━━━━━ Listed entries ━━━━━

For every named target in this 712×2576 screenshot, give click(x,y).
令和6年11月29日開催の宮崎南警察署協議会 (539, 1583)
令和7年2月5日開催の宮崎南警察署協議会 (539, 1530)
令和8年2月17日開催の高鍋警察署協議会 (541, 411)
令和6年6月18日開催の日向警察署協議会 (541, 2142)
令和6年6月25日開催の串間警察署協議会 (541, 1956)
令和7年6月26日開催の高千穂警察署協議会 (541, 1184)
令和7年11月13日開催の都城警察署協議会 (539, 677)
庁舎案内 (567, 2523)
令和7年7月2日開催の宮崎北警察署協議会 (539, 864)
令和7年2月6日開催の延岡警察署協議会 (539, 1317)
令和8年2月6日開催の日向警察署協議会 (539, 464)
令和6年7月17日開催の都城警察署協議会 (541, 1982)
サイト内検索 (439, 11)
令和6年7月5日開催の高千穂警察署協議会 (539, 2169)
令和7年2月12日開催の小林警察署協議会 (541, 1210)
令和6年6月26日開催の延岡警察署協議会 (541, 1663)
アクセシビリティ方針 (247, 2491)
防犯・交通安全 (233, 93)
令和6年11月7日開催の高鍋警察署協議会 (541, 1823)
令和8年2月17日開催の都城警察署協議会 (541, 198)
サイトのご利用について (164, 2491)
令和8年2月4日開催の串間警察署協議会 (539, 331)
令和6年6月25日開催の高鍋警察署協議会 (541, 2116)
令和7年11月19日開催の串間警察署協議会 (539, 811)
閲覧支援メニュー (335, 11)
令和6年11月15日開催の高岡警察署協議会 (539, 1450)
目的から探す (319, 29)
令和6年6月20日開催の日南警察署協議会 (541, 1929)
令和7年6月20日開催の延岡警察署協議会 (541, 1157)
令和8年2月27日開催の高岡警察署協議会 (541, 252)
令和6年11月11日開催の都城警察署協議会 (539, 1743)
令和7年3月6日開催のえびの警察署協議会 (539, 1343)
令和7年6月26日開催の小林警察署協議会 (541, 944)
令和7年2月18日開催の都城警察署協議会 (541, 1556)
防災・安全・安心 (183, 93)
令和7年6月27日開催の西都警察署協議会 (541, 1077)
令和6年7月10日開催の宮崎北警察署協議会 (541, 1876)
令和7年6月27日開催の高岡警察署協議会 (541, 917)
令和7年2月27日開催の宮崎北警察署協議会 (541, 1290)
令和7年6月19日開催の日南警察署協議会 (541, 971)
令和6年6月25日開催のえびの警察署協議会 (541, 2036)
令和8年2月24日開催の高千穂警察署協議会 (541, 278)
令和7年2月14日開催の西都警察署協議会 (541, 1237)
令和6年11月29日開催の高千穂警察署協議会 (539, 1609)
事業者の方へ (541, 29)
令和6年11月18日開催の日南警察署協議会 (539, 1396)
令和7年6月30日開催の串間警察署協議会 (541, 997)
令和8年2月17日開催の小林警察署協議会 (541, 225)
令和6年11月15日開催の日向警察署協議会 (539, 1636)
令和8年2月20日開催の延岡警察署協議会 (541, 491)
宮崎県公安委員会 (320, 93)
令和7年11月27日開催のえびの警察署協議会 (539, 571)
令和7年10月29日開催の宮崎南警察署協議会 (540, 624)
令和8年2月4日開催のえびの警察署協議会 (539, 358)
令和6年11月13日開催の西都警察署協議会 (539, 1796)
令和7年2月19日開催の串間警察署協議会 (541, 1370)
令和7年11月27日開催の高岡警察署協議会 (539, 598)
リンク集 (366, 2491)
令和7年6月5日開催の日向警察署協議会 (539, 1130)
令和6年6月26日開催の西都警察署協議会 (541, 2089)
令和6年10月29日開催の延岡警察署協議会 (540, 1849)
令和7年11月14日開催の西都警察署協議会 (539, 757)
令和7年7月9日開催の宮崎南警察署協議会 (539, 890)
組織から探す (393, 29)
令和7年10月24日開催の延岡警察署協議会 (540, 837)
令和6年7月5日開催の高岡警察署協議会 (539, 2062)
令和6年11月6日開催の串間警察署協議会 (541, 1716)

━━━━━

Set down each entry again, exactly as written.

Reply —
For every named target in this 712×2576 screenshot, give click(x,y).
令和6年11月29日開催の宮崎南警察署協議会 (539, 1583)
令和7年2月5日開催の宮崎南警察署協議会 (539, 1530)
令和8年2月17日開催の高鍋警察署協議会 (541, 411)
令和6年6月18日開催の日向警察署協議会 (541, 2142)
令和6年6月25日開催の串間警察署協議会 (541, 1956)
令和7年6月26日開催の高千穂警察署協議会 (541, 1184)
令和7年11月13日開催の都城警察署協議会 (539, 677)
庁舎案内 (567, 2523)
令和7年7月2日開催の宮崎北警察署協議会 (539, 864)
令和7年2月6日開催の延岡警察署協議会 (539, 1317)
令和8年2月6日開催の日向警察署協議会 (539, 464)
令和6年7月17日開催の都城警察署協議会 (541, 1982)
サイト内検索 (439, 11)
令和6年7月5日開催の高千穂警察署協議会 (539, 2169)
令和7年2月12日開催の小林警察署協議会 (541, 1210)
令和6年6月26日開催の延岡警察署協議会 (541, 1663)
アクセシビリティ方針 (247, 2491)
防犯・交通安全 (233, 93)
令和6年11月7日開催の高鍋警察署協議会 (541, 1823)
令和8年2月17日開催の都城警察署協議会 (541, 198)
サイトのご利用について (164, 2491)
令和8年2月4日開催の串間警察署協議会 (539, 331)
令和6年6月25日開催の高鍋警察署協議会 (541, 2116)
令和7年11月19日開催の串間警察署協議会 (539, 811)
閲覧支援メニュー (335, 11)
令和6年11月15日開催の高岡警察署協議会 (539, 1450)
目的から探す (319, 29)
令和6年6月20日開催の日南警察署協議会 (541, 1929)
令和7年6月20日開催の延岡警察署協議会 (541, 1157)
令和8年2月27日開催の高岡警察署協議会 (541, 252)
令和6年11月11日開催の都城警察署協議会 (539, 1743)
令和7年3月6日開催のえびの警察署協議会 (539, 1343)
令和7年6月26日開催の小林警察署協議会 (541, 944)
令和7年2月18日開催の都城警察署協議会 (541, 1556)
防災・安全・安心 (183, 93)
令和7年6月27日開催の西都警察署協議会 (541, 1077)
令和6年7月10日開催の宮崎北警察署協議会 (541, 1876)
令和7年6月27日開催の高岡警察署協議会 (541, 917)
令和7年2月27日開催の宮崎北警察署協議会 (541, 1290)
令和7年6月19日開催の日南警察署協議会 (541, 971)
令和6年6月25日開催のえびの警察署協議会 (541, 2036)
令和8年2月24日開催の高千穂警察署協議会 (541, 278)
令和7年2月14日開催の西都警察署協議会 (541, 1237)
令和6年11月29日開催の高千穂警察署協議会 (539, 1609)
事業者の方へ (541, 29)
令和6年11月18日開催の日南警察署協議会 (539, 1396)
令和7年6月30日開催の串間警察署協議会 (541, 997)
令和8年2月17日開催の小林警察署協議会 (541, 225)
令和6年11月15日開催の日向警察署協議会 (539, 1636)
令和8年2月20日開催の延岡警察署協議会 (541, 491)
宮崎県公安委員会 (320, 93)
令和7年11月27日開催のえびの警察署協議会 (539, 571)
令和7年10月29日開催の宮崎南警察署協議会 (540, 624)
令和8年2月4日開催のえびの警察署協議会 (539, 358)
令和6年11月13日開催の西都警察署協議会 (539, 1796)
令和7年2月19日開催の串間警察署協議会 (541, 1370)
令和7年11月27日開催の高岡警察署協議会 (539, 598)
リンク集 (366, 2491)
令和7年6月5日開催の日向警察署協議会 (539, 1130)
令和6年6月26日開催の西都警察署協議会 (541, 2089)
令和6年10月29日開催の延岡警察署協議会 (540, 1849)
令和7年11月14日開催の西都警察署協議会 (539, 757)
令和7年7月9日開催の宮崎南警察署協議会 (539, 890)
組織から探す (393, 29)
令和7年10月24日開催の延岡警察署協議会 (540, 837)
令和6年7月5日開催の高岡警察署協議会 (539, 2062)
令和6年11月6日開催の串間警察署協議会 (541, 1716)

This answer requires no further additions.